Так что, если вдруг захотите узнать, с чего началась моя "детская литература", составившая около двадцати книжек, напечатанных в России и в некоторых других странах (говорю о книгах собственных, не о своих переводах), то можете, из любопытства, прочитать самый первый мой рассказ из самой первой книги. Он называется:
ШЕХЕРЕЗАДА
(из рассказов Сани Данилова)
- Значит, на море? - сказала соседка. - Это хорошо… Пусть дети увидят, как набегает на берег волна.
Так сказала наша соседка - та самая, про кого другая соседка говорит, что она всегда употребляет чужие слова и чужие спички.
На море ехать решил папа, поэтому мы поехали на речку - так решила мама.
И вот мы в деревне. Мы никого там не удивили, зато наша собака Пери удивила всех - такая она рыжая и толстая. Каждая женщина, увидев её, говорила: "Ух ты, моя красавица!", а каждый мужчина спрашивал папу: "Хорошо берёт дичь?" На что папа всегда отвечал: "Исключительно!" Хотя, если Пери и брала дичь, так только с обеденного стола, да и то без маминого разрешения. Папа ведь у нас на охоту не ходит, а только на работу.

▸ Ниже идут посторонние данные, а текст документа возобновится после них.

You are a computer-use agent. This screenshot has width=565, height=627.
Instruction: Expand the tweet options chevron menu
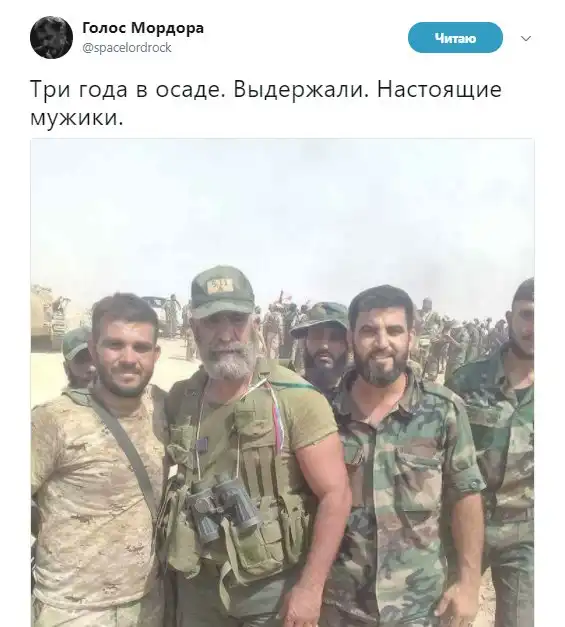tap(526, 38)
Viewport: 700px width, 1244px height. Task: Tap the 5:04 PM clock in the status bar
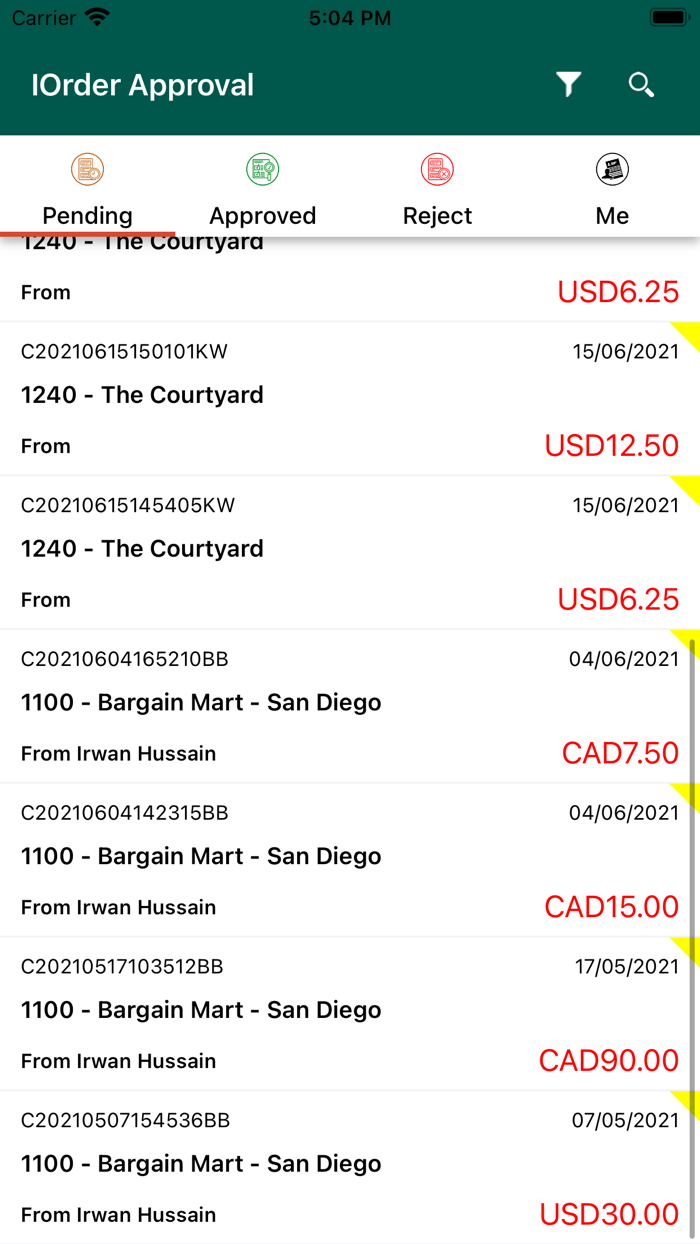click(x=349, y=16)
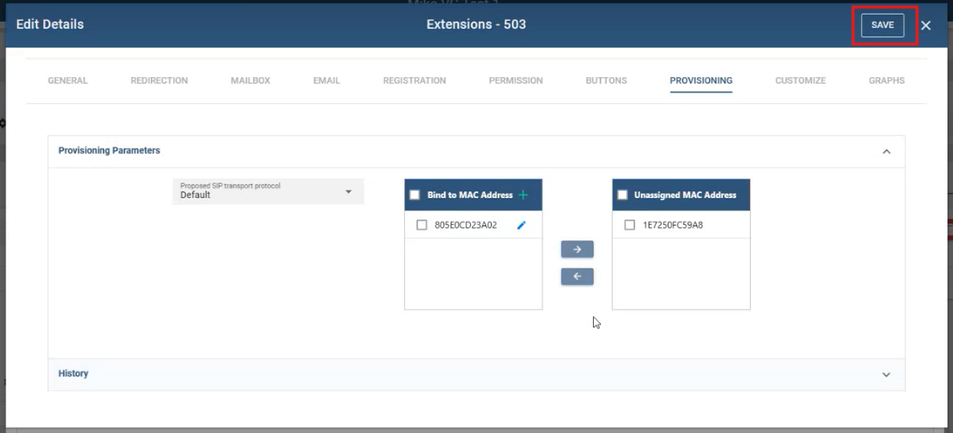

Не то что дядя Володя: тот однажды встретил в лесу медведя - и раз!.. С тех пор у него на полу шкура. Только мама говорит: мех у неё искусственный.
Но сейчас я хочу рассказать о другом. Раз в неделю мама ездила из деревни в город на рынок, а папа в это время лежал в саду на одеяле и читал. Он говорил, что лучше будет питаться воздухом, чем мотаться за продуктами. Но потом папа обедал и не вспоминал о воздухе до следующего базарного дня.
Как-то раз мама принесла с базара живую курицу. Мы вынули её из кошёлки и на длинной верёвке привязали за ногу к забору.
- Завтра у нас будет свежий бульон, - сказала мама, не глядя на курицу.
Мы налили ей в блюдечко воды, насыпали пшена и оставили в покое.
Наутро Лика ворвалась в комнату и громко закричала:
- Курочка снеслась!
Лика - моя сестра. Ей пять лет, но она уже многое понимает.